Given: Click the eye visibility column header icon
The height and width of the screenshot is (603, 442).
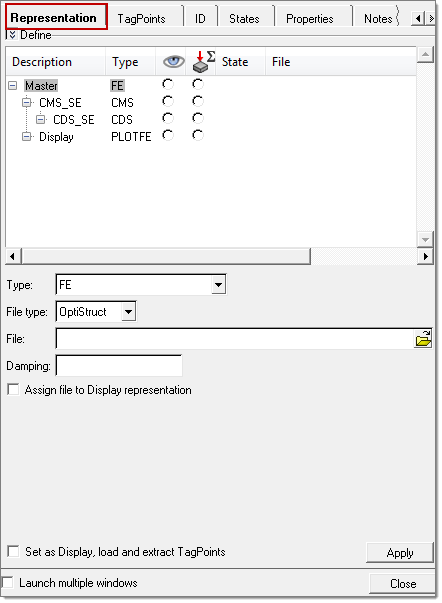Looking at the screenshot, I should (x=173, y=62).
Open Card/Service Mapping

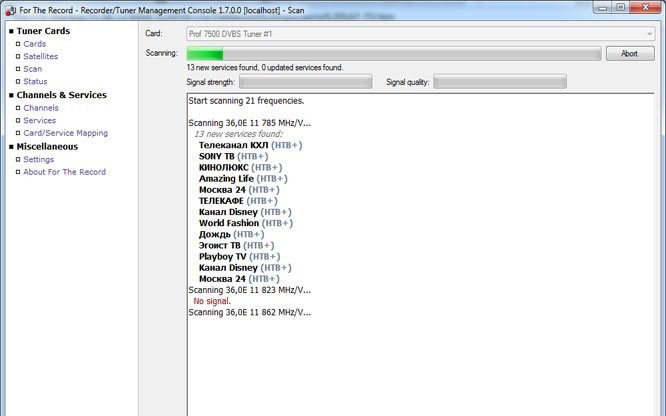[65, 133]
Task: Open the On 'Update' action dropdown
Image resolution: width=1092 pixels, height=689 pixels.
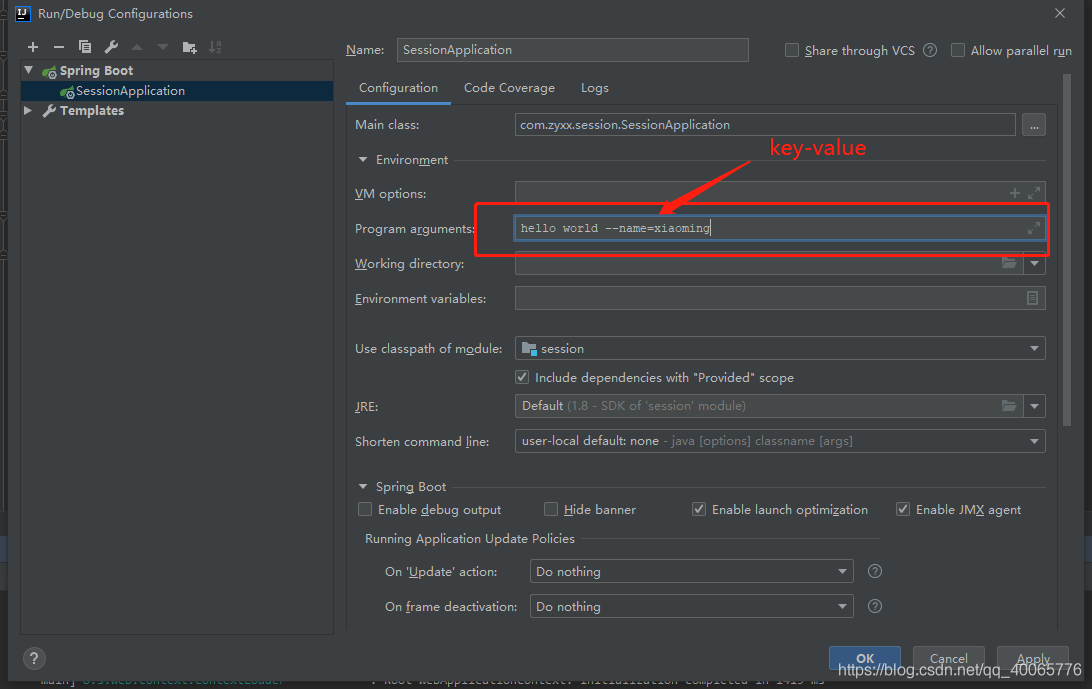Action: tap(690, 571)
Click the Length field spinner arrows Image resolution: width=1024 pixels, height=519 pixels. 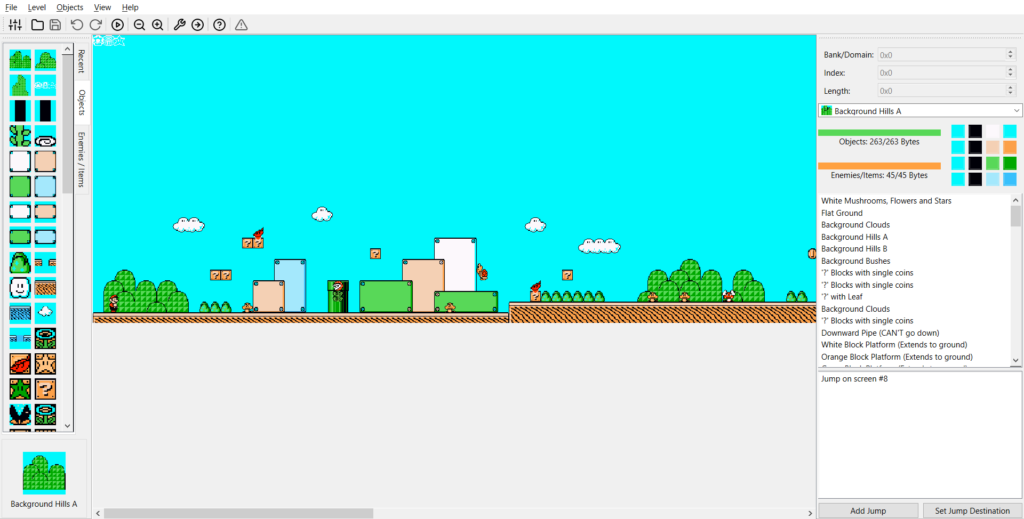1011,91
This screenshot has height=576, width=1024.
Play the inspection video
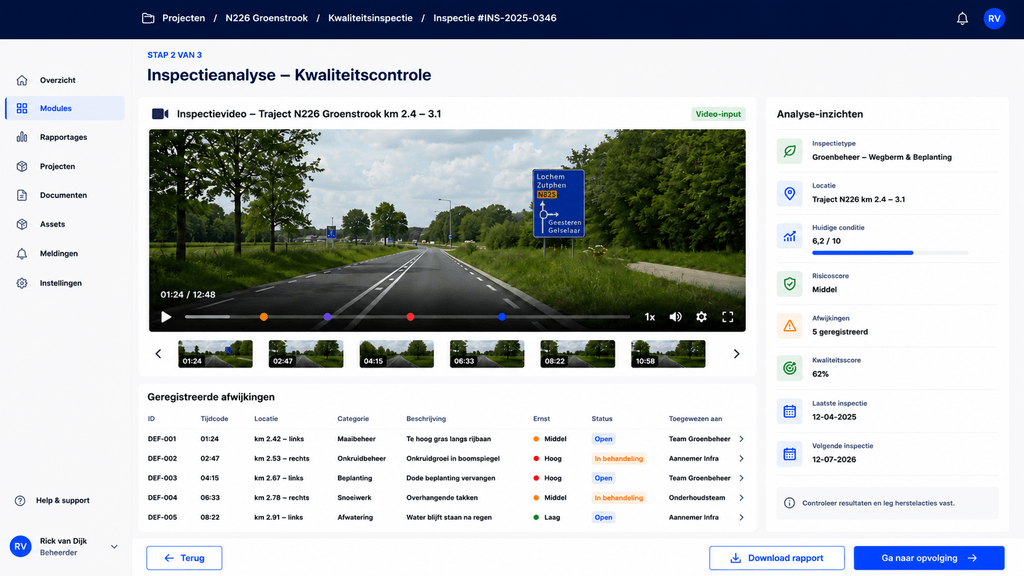(167, 317)
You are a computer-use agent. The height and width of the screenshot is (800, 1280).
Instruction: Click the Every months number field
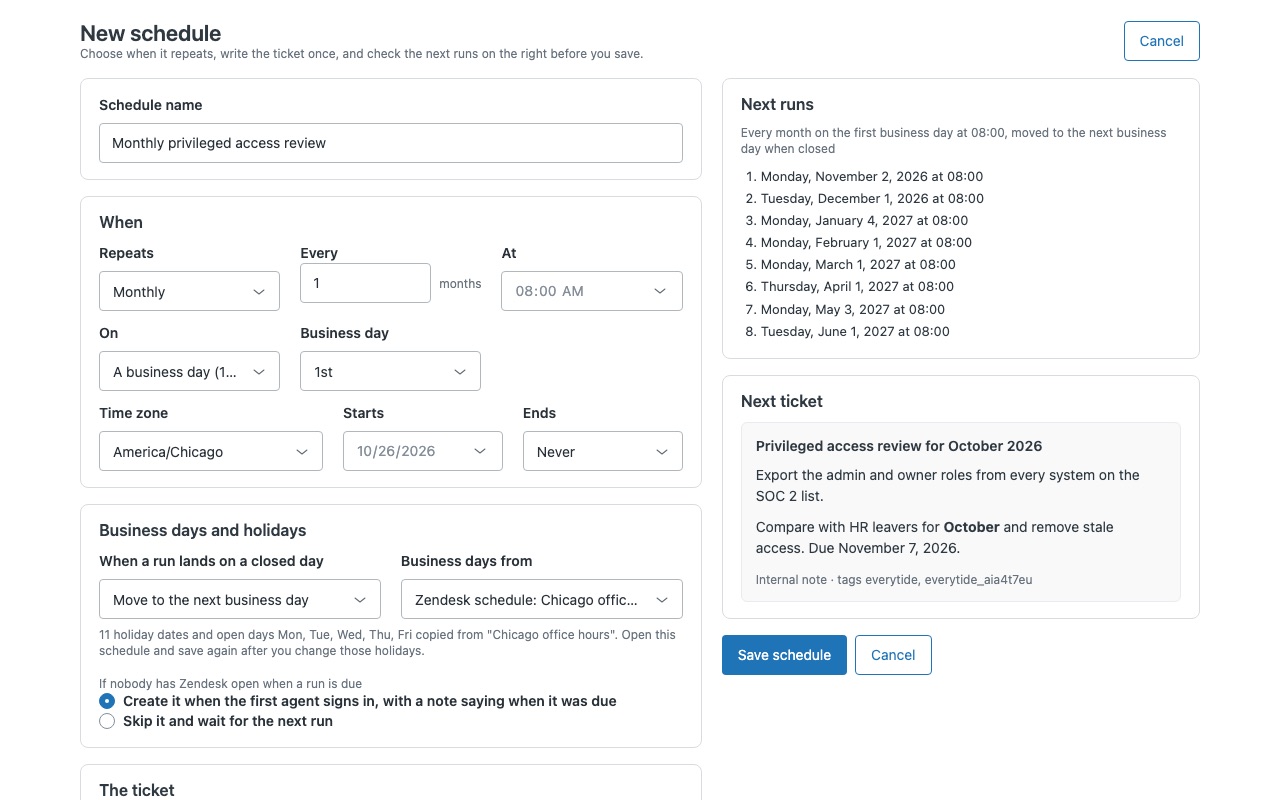(x=365, y=283)
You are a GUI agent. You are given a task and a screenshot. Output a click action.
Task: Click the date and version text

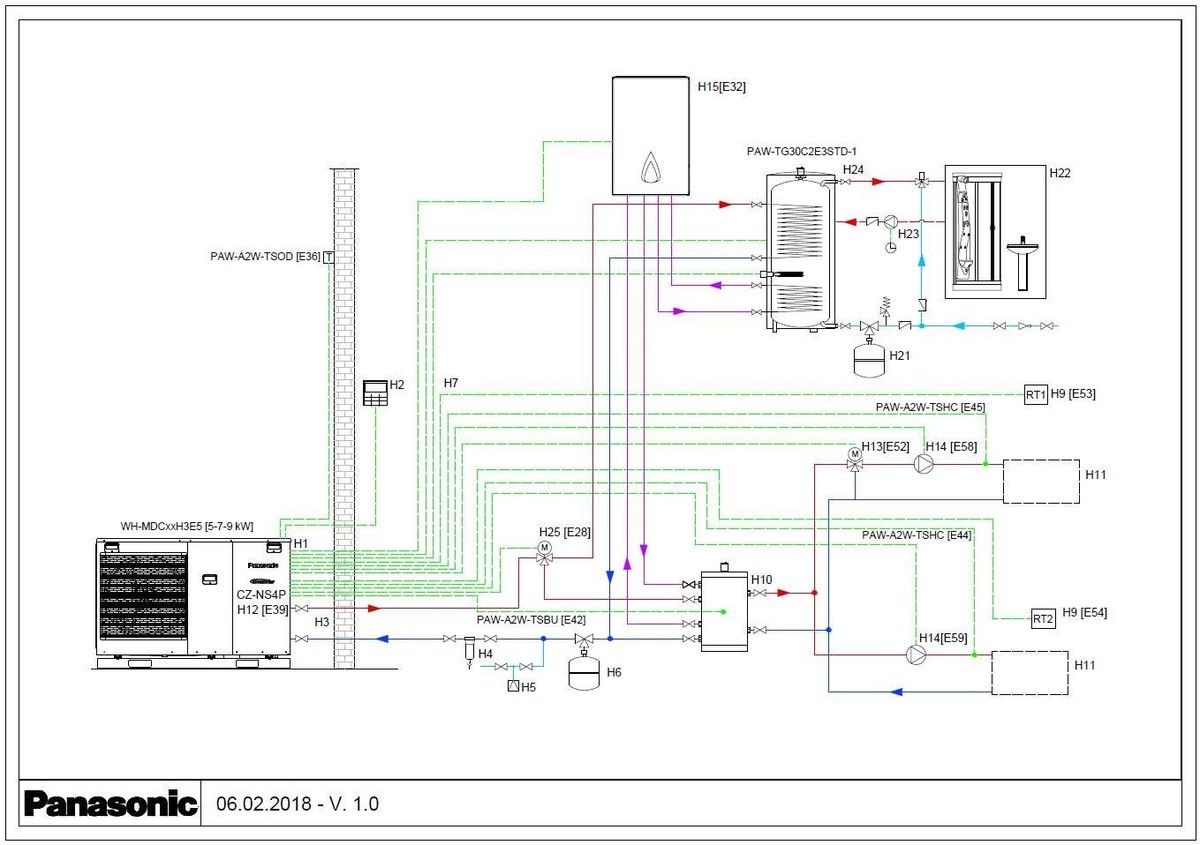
+---+
SET EXERCISE
Please rewrite everything from the line containing "You are a GUI" down to the end of the records, swapping "date and version text" for "build number text" and keeping the rest as it is. Omit the pictures.

EXERCISE ANSWER
You are a GUI agent. You are given a task and a screenshot. Output a click action.
Task: Click the build number text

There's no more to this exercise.